03 July 2015

A Decade Of Blogging At Wash Park Prophet

Today is the 10th anniversary of the Wash Park Prophet blog.

One particular highlight is that this blog won a Best of Westword award in March of 2007 (Westword is our local free, weekly, alternative news magazine, and many beloved local restaurants proudly display their Best of Westword awards in framed displays on their premises).  Posts at this blog have been used a class materials in a class at a British War College, and have been cited in at least one law review article.  Another post featured an interview with a top aide to the Governor.

My son was three years old and had not yet started early childhood education at the Denver Public Schools when I started writing this blog.  This fall, he will be entering high school as a freshman.

In that time, I have published 6724 posts at this blog, and 812 posts at sister blog "Dispatches From Turtle Island" which I established on May 22, 2011 for science and prehistory related posts, so that both blogs could become more focused.

My combined blogging output at these two blogs over the last decade has been 7,536 posts.  This works out to a little more than two posts per day, on average, for the last ten years, although I was more prolific in the early years than I have been in the last few years.  Still, there has never been a year when I haven't averaged at least six posts per week, so I certainly haven't abandoned this ever consuming hobby either.  But, the pace of almost three posts per day, on average, that I started with in 2005, ultimately wasn't sustainable, and my blogging output is now split between two blogs with very different audiences, so the number of posts each month at each blog is now smaller than it would have been had they not be split off from each other.

My combined output of posts by year has been:

2005: 808 (in just under six months)
2006: 1192
2007: 690
2008; 810
2009: 835
2010: 750
2011: 836
2012: 598
2013: 460
2014: 331
2015: 226 (in just over six months)

There have also been lots of comments, 4557 at Wash Park Prophet, and 1385 at Dispatches from Turtle Island, for a total of 5,942 comments over ten years, a bit less than one per post, on average, and a significant share of them written by me, either in response to other comments or to update old posts with new relevant developments.

The blogger software (which do not go back in time all of the way to the beginning of the blog) has tracked a grand total of 1,039,603 page views at Wash Park Prophet, and 258,642 at Dispatches from Turtle Island, which is a combined 1,298,245 page views since the blogger tracking feature came into being.

I am currently averaging about 620 page views per day at Wash Park Prophet and 285 page views per day at Dispatches from Turtle Island, for a combined average of about 905 page views per day at the two blogs combined.

My most viewed post was on the fraudulent aspects of the Rich Dad, Poor Dad books, which has received 23,895 page views.  This was followed by the most widely viewed of my Dispatches at Turtle Island posts, Pre-Out of Africa Population Sizes And Densities, with 12,707 page views.

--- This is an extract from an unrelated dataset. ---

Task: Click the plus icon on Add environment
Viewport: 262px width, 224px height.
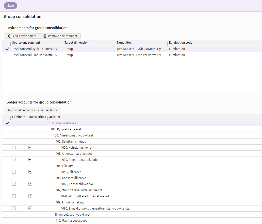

Third place goes to the post, How Safe Are Motorcycles?, which has received 12,109 page views.

It also bears mentioning that many of these posts are quite lengthy and well sourced.  These blogs have sought to be a source of original context and analysis in addition to being a mere guide to other worthwhile content out there on the internet.

All of the Dispatches from Turtle Island posts have been indexed by subject, as have all posts at Wash Park Prophet from August 2006 or later, and all posts at Wash Park Prophet from July 2005. There are a few posts that have been indexed from the twelve months that are not complete, which were also some of the most prolific in this history of this blog, but the task of indexing the last twelve months of the decade of blogging is still not quite yet complete.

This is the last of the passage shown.